People ask things of you, either individually, or as a part of a group. Sometimes you can help, other times you have to be honest, with yourself and others, about your limitations. All is good so far, right?

But then there is subtle (or not-so-subtle) pressure, veiled manipulations, even removal of attention or affection. And yet, you have to be able to appropriately, wisely, respectfully, say ‘I’m sorry, I choose to have other priorities than that.’

I don’t say, ‘I can’t’ when I can, but choose not too.

So then I think about what I would do/say/feel if the person applying the pressure were to follow through with whatever threat/manipulation/action they’ve stated. I try to follow it to its logical end. And then decide if I can be ok with that.
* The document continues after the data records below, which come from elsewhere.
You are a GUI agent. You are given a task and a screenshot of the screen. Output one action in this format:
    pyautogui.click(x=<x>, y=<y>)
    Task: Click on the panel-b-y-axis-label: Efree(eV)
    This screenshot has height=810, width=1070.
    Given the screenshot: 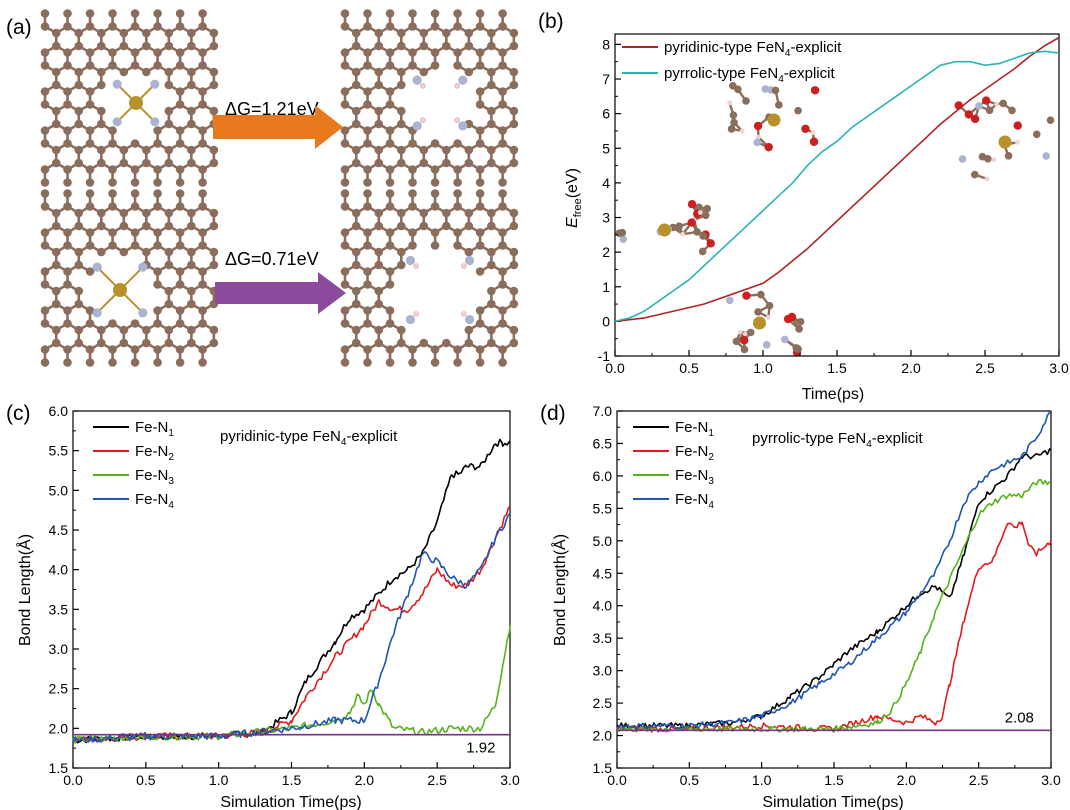 What is the action you would take?
    pyautogui.click(x=574, y=198)
    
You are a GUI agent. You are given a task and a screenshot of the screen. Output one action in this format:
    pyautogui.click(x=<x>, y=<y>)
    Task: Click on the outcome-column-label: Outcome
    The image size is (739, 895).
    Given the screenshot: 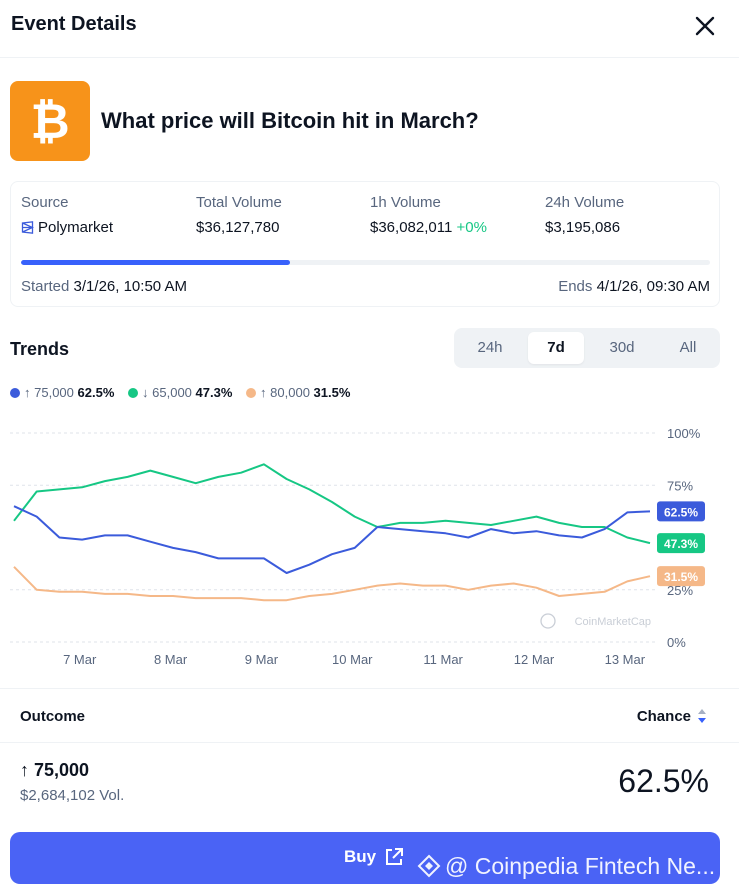 What is the action you would take?
    pyautogui.click(x=53, y=716)
    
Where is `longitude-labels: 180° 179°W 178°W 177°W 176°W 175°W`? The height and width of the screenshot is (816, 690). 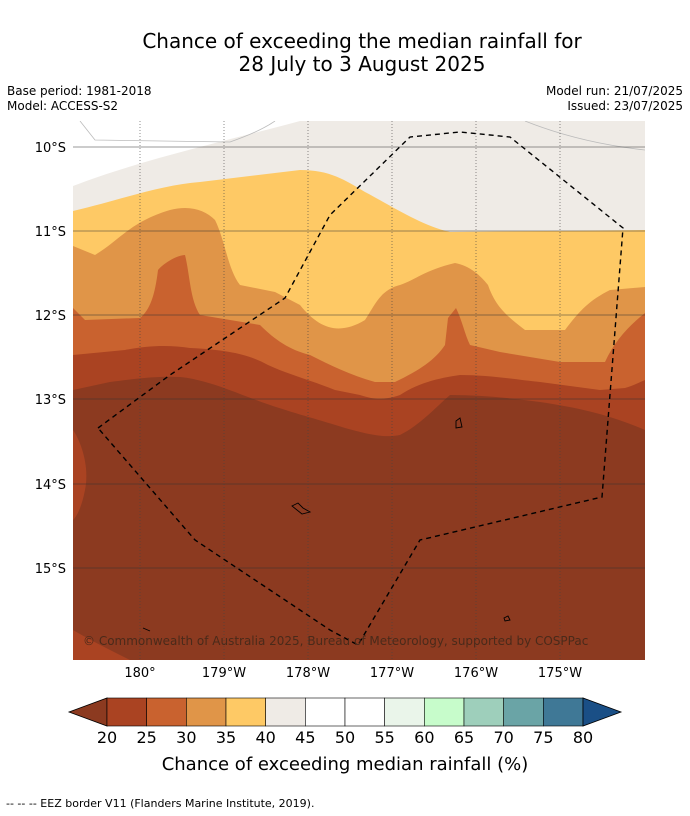
longitude-labels: 180° 179°W 178°W 177°W 176°W 175°W is located at coordinates (353, 674).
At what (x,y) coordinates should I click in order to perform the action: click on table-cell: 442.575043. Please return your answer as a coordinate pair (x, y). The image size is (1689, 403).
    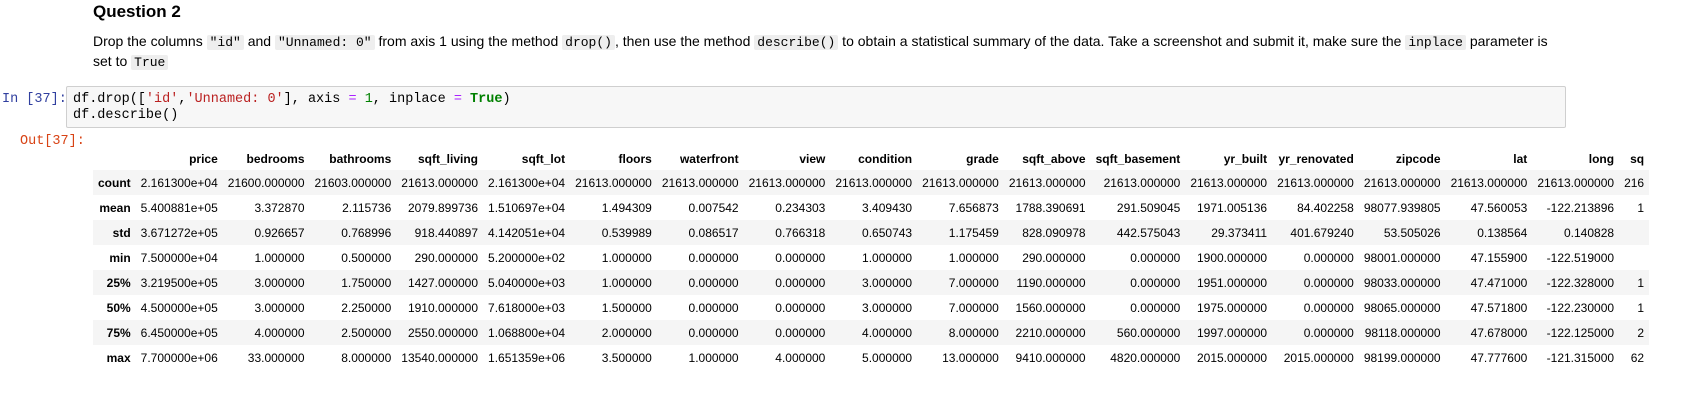
    Looking at the image, I should click on (1148, 232).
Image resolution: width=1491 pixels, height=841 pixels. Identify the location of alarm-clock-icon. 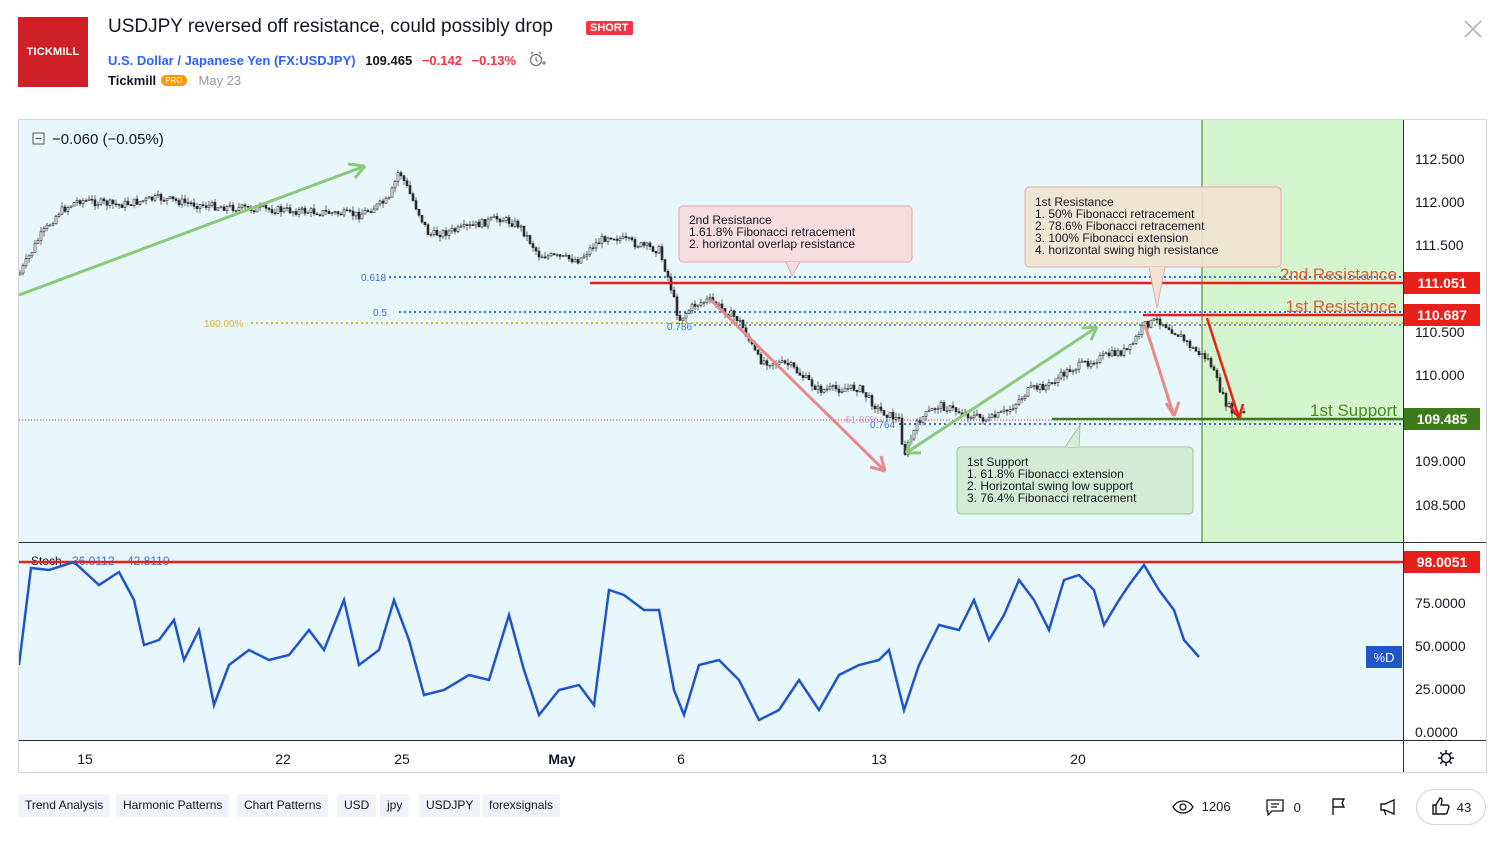
(537, 60).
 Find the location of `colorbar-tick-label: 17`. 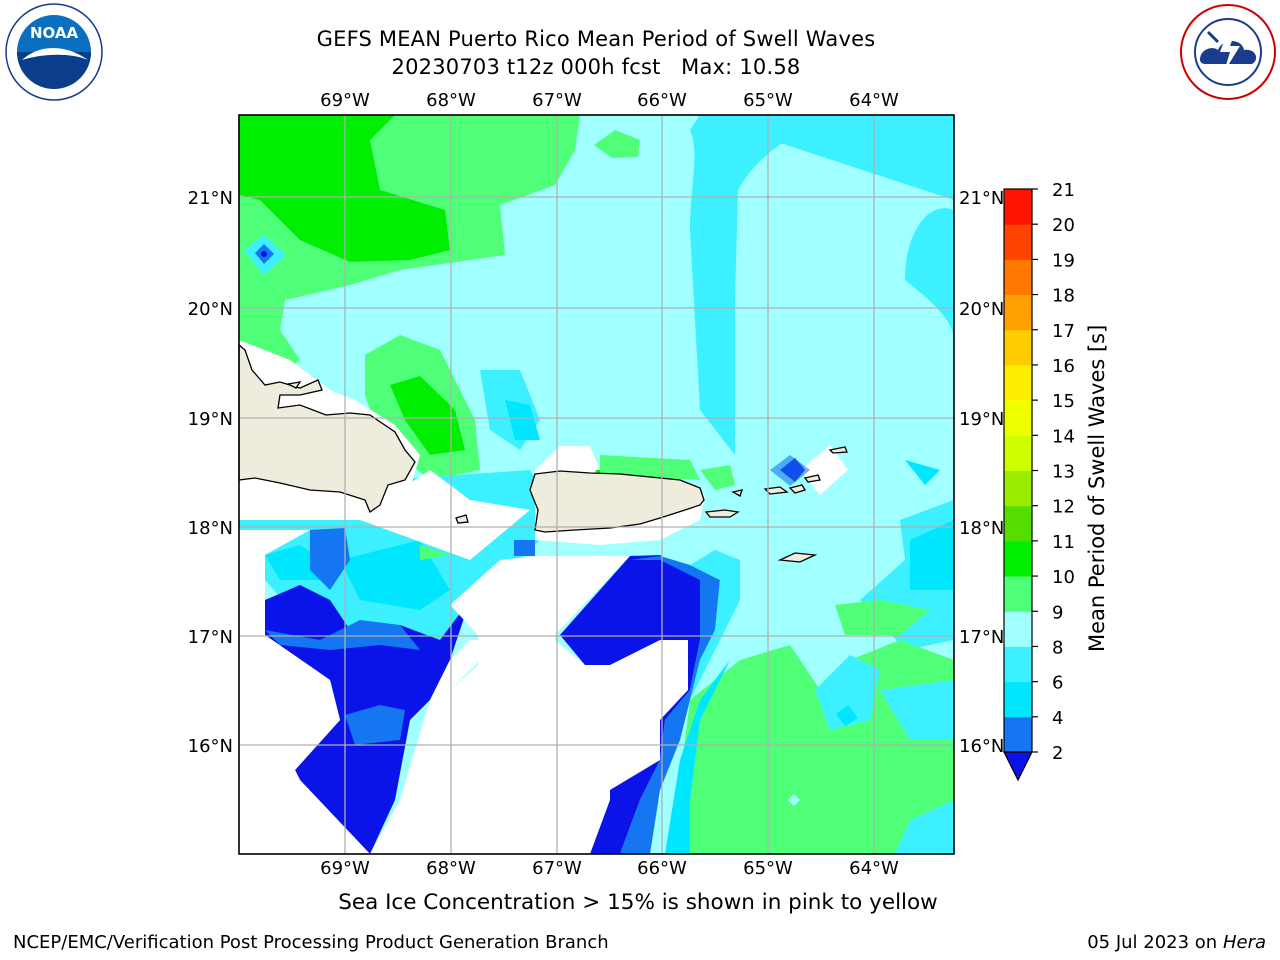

I have to put aside all my thoughts about wanting someone to like me, think I am a nice person or a ‘good’ person — and turn off my constant need to be identified by my ‘helper persona.’ Because if I let them, people will see this persona as ME and I will be diminished by this lack of depth of my personhood. And that would be completely my fault, because I didn’t require that they get to know the whole of me.

So, for right now, I will remember to state my needs and abilities, with compassion and tact, and know that they have no ability to change my life in ways tragic. And I will exhibit self-respect and expect the same from others.

That was very cathartic and it helped me through a thought process.

And then at the end of this DIY-psychotherapy there was a final thought:

Go back and read this entire post again and see life through the eyes of a child.

Sometimes, we don’t make life so easy for them.